ACLU Considers Legal Challenge To Anti-Transgender Restroom Law In Alabama

The ordinance in Oxford, Alabama, appears to be the first in the country to criminalize transgender people who use restrooms that match their gender identity in places of public accommodation.

The American Civil Liberties Union is considering a legal challenge to a city ordinance in Oxford, Alabama, that bans transgender people from using public restrooms that match their gender identity — including in restaurants, theaters, and other businesses open to the public.

Violators face up to up to six months in jail or a $500 fine.

Randall Marshal, legal director of the ACLU of Alabama, said the affiliate is “looking at the ordinance and is interested in any potential challenge.” He added that criminal penalties prescribed by the ordinance passed Tuesday night “increase the chances of a constitutional challenge.”

There is apparently no comparable city or state law in the United States, said Chase Strangio, a staff attorney for the ACLU's national office, who noted that it applies in a wide range of public venues.

“It seems that this kind of law comes pretty close to just criminalizing the status of being transgender, which simply cannot be squared with Constitution or, I would hope, our basic moral decency as human beings,” Strangio told BuzzFeed News on Wednesday.

The ordinance makes it a crime to use a restroom designated for those with a different sex listed on their birth certificate.

He added that the ordinance “raises serious legal questions,” saying, “It is plainly sex discrimination when the government acts to expel transgender people from engaging in public life solely because trans people by definition don't conform to expectations of gender norms.”

The Oxford ordinance makes it a crime "for a person to utilize a multiple occupancy or changing facility" in facilities "designated for use by the opposite biological sex." It defines biological sex as "the physical condition of being male or female, which is stated on a person’s birth certificate."

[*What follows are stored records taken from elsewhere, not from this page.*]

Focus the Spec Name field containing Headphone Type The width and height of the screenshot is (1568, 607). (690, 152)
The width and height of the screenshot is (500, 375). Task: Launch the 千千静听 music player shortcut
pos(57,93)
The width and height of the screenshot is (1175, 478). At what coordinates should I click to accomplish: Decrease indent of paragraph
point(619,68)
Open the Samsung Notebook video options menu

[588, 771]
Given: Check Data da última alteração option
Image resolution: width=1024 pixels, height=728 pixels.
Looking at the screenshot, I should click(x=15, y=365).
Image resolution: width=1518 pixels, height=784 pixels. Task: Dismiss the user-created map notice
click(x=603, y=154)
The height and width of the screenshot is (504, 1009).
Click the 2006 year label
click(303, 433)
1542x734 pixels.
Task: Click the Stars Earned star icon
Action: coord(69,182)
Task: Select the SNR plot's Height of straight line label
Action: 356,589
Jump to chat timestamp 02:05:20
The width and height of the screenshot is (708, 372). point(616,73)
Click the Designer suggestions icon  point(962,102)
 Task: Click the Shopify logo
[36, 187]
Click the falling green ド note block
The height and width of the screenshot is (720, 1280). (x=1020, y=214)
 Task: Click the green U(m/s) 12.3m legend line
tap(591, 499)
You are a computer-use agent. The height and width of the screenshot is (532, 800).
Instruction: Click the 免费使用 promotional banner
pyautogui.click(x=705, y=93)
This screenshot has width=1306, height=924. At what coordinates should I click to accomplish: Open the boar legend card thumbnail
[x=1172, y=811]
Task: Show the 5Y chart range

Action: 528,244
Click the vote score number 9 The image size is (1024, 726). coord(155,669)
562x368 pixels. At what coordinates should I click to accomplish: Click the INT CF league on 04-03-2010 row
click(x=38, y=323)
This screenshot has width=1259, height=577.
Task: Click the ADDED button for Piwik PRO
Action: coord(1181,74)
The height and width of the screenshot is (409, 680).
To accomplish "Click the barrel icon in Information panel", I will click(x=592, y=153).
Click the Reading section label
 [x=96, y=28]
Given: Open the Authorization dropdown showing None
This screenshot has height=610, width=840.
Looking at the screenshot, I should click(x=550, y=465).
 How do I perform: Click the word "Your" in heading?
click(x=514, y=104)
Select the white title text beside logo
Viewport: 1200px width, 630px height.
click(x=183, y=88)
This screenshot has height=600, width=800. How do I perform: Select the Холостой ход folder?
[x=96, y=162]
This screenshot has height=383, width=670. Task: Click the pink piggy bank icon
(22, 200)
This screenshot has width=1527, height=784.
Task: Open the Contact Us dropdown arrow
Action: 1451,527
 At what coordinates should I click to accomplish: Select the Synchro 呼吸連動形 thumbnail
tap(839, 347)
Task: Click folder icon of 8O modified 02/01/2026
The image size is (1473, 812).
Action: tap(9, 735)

Violators could be fined $500 or jailed. It provides exemptions to those accompanying children, providing medical services, or performing custodial duties.

The ACLU has repeatedly displayed an appetite for legal battles over transgender restroom access, most recently filing a lawsuit in March that argued a North Carolina law violates the 14th Amendment and civil rights laws that ban sex discrimination. Unlike the Oxford ordinance, however, the North Carolina statute applies only government-run buildings.

On Tuesday night, the Oxford City Council unanimously voted to apply the ban to "any business or location open for utilization by members of the general public," saying restrooms are places where people risk molestation and assault.

The Anniston Star reported the Oxford City Council was reacting to an announcement from the retailer Target, which has a store in the city, to let customers use restrooms corresponding with their gender identity. Council President Steven Waits said he was acting “not out of concerns for the 0.3 percent of the population who identify as transgender,” but “to protect our women and children.”

Conservatives have amped up a similar message nationwide with efforts to ban “men in women’s bathrooms,” based on a claim that transgender women may actually be male sex predators prowling restrooms.

However, in 17 states and more than 200 cities that protect transgender people in public facilities, there are no documented cases of nondiscrimination laws being used to promote or defend predatory behavior in restrooms.

“It is plainly sex discrimination when the government acts to expel transgender people from engaging in public life."

Oxford police did not return a call from BuzzFeed News asking how the ordinance could be enforced, nor did Mayor Leon Smith. None of the city council members immediately responded to questions about a legal challenge, enforcement, or examples of public safety problems in restrooms.

But the ACLU’s Strangio argued “there is no way to enforce this type of law without intruding upon people's private medical information and bodily autonomy.”

There is also no precedent for such a policy at the state or city level, he said.

“I am not aware of another law or ordinance that explicitly targets transgender people and attaches a criminal penalty to the act of using a restroom that matches a person's gender identity where that gender identity is not reflected on a person's birth certificate,” said Strangio.

The Oxford ordinance says that restrooms, showers, and changing rooms are places “of increased venerability [sic] and present the potential for crimes against individuals utilizing those facilities which may include, but not limited to, voyeurism, exhibitionism, molestation and assault and battery.”

“The City Council finds that its citizens have a right to quite [sic] solicitude [sic] and to be secure from embarrassment and unwanted intrusion into their privacy,” the ordinance says.